(TO BE DONE)
**A)** Reproduce every one of the entries that come after the passage on Palm Spring, word for word, and omit the pictures.
**B)** Write what comes next in the passage on Palm Spring, starting after its final sentence.

(SOURCE DOCUMENT)
━━━━━━━━━━━━━━━━
Palm Spring Mineral Water Company Ltd. is based in south east England.  Palm Spring makes and distributes a full and comprehensive range of soft drinks all over the south-eastern quarter of the UK.  Palm Spring produces its own brands of lemonade, orangeade, limeade, ginger beer for sale in a variety of sizes from grocers and supermarkets.  Palm Spring produces its own colas, soda water and bottled waters 'with a hint of' many different flavourings including peach, apple, lemon and lime. Additionally, Palm Spring makes and distributes soft drinks under license to Coca-Cola and the UK's main supermarket chains.

The company was founded in 1951 by Daniel Royston.  Mr Royston's first products were lemonade, orangeade and ginger beer, produced in small bottles for the pub and restaurant trade.  Mr Royston subsequently diversified into orange, lime and blackcurrant cordials, also for the pub trade.  The original core market was then developed from pubs into supplying restaurants, cafes and snack bars in the seaside and market towns in Kent and Sussex. Mr Royston was very successful and began to produce soft drinks for the wider retail market.  These activities grew also.  In 1980, Mr Royston handed over to his eldest son Stephen.  His three other sons, Daniel, David and Peter, continued to act as functional directors.  The family retains a majority shareholding in the company.
━━━━━━━━━━━━━━━━
(RECORDS SUPPLIED)
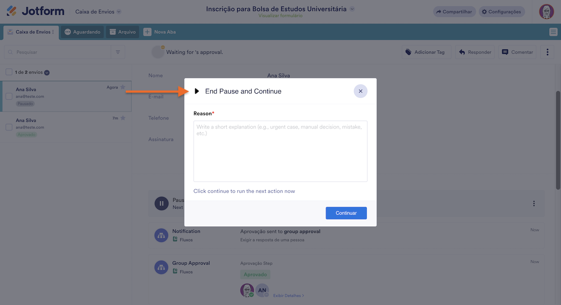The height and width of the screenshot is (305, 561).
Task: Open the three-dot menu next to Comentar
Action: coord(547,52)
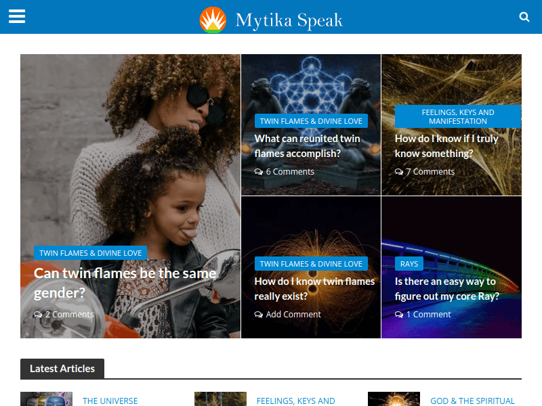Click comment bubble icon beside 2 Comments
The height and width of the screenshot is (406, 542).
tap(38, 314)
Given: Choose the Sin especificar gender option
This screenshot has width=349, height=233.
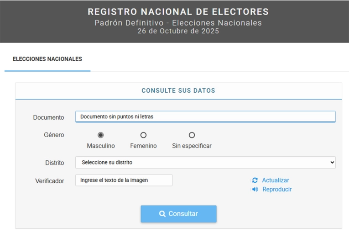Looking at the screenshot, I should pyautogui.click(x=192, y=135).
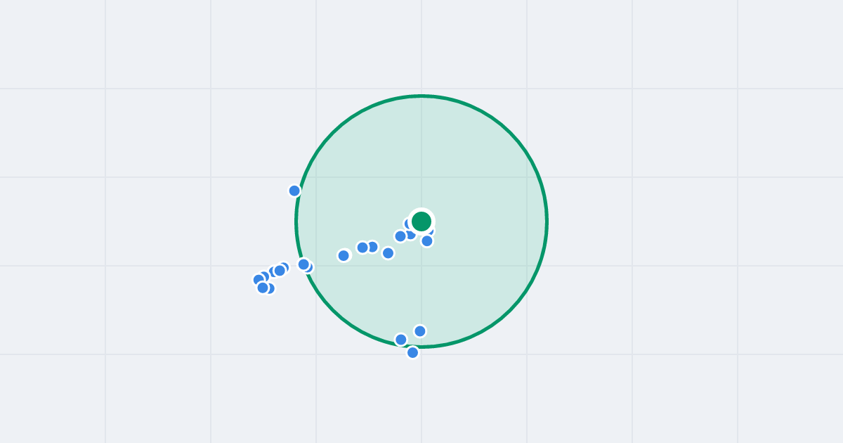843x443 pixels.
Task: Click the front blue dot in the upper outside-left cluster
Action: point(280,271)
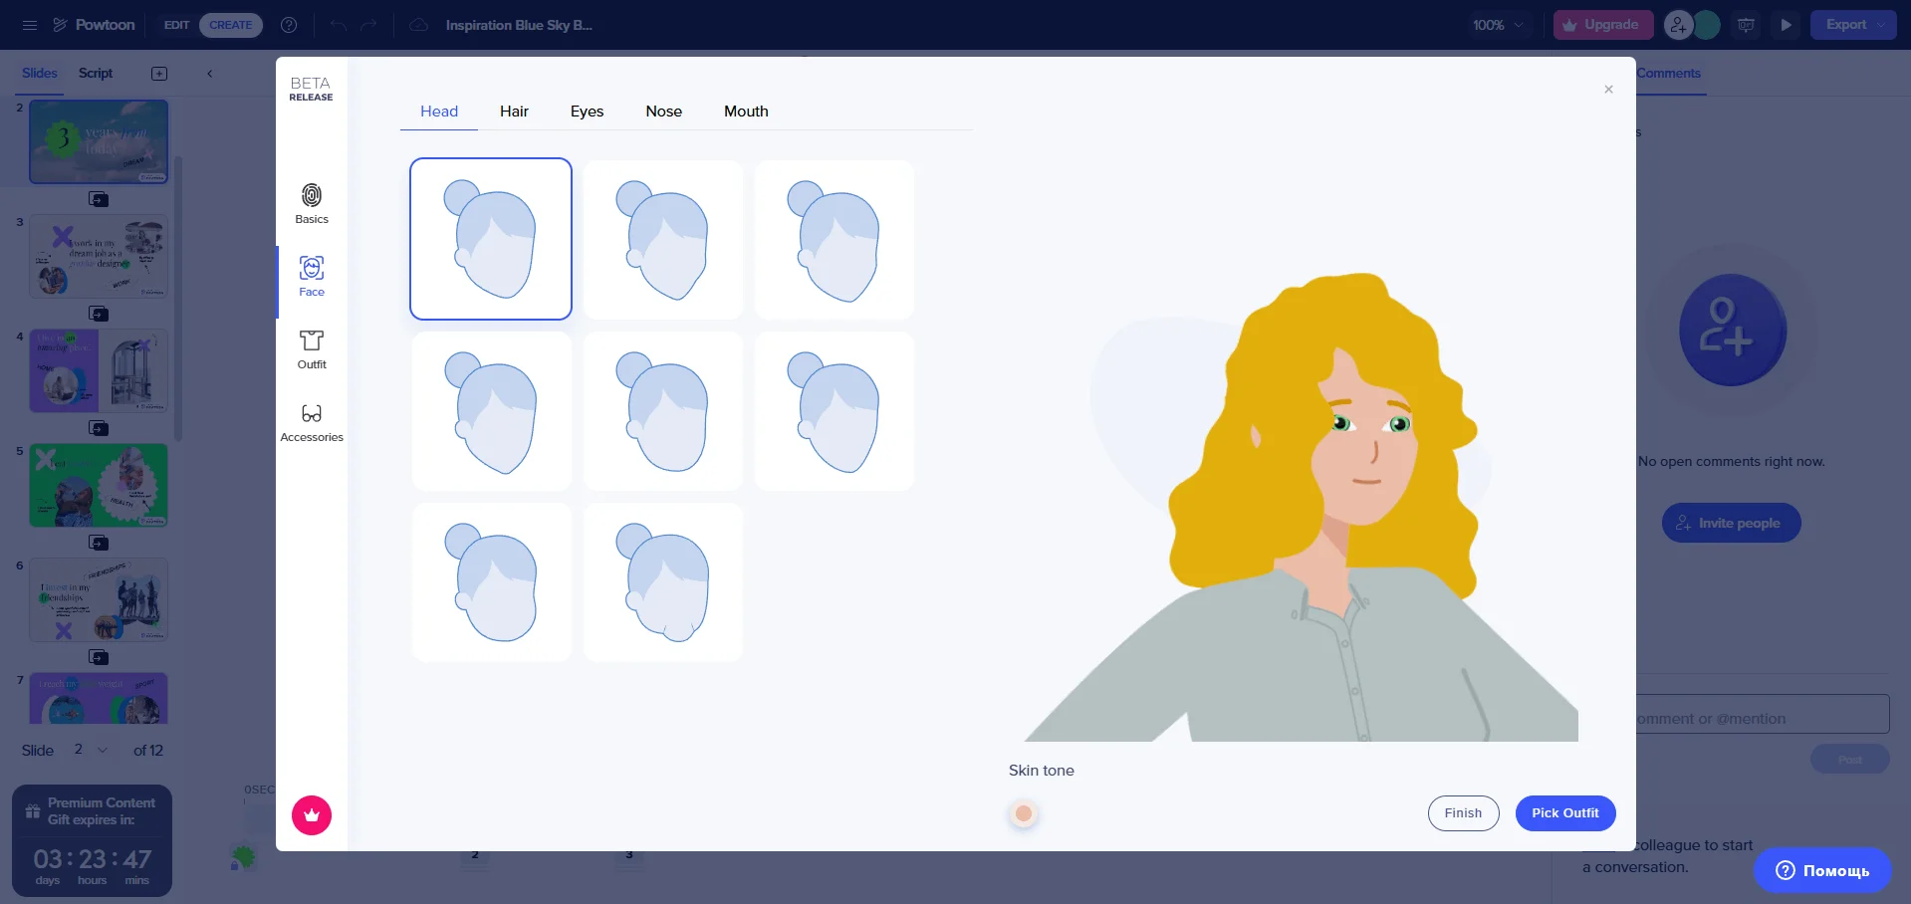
━━━━━━━━━━━━━━━━
(RESULTS FOR EACH TASK)
**A)**
The height and width of the screenshot is (305, 561).
Task: Open the three-dot menu next to Comentar
Action: coord(547,52)
Click comment bubble icon beside 2 Comments
The height and width of the screenshot is (406, 542).
tap(38, 314)
Given: Choose the Sin especificar gender option
This screenshot has width=349, height=233.
Looking at the screenshot, I should pyautogui.click(x=192, y=135).
843x443 pixels.
Task: Click the front blue dot in the upper outside-left cluster
Action: point(280,271)

**B)**
The company has grown both market and manufacturing capacity over the years.  Today it owns factories in Basingstoke, Henley, Banbury, Tonbridge Wells and Saffron Walden.  All of this has been achieved through policies of merger, acquisition and take-over, and attention to the quality, capacity and speed of the production technology used for the manufacture of the drinks themselves.

As stated above, as the result of this expansion and acquisition, Palm Spring now has contracts to manufacture, under license, for Coca-Cola and the big UK supermarket chains.  All ventures are both successful and profitable. Also as stated above, both as the result of the mergers and acquisitions, and also as the result of improvements in the quality and speed of production technology, the company has spare capacity, capacity which could improve output volumes by up to 30% if required.

The key question is: if output is to be increased, which new markets should be targeted?  Stephen Royston and his brothers have engaged in a brief brainstorming session, and the following options seem to be open or potentially open:
  • Go overseas, opening markets in northern France, Belgium and the low countries;
  • Gain contracts to supply incoming supermarkets such as Aldi and Lidl;
  • Go north, and seek especially to open up contacts and contracts with Morrison's supermarkets on a nationwide basis;
  • Reduce production capacity by closing down one or two locations;
  • Developing the relationships with Coca-Cola and the supermarkets, to see if they will take extra production volumes if prices can be agreed;
  • Doing nothing but going along at the moment with what is a very profitable line of business, even allowing for the over-capacity.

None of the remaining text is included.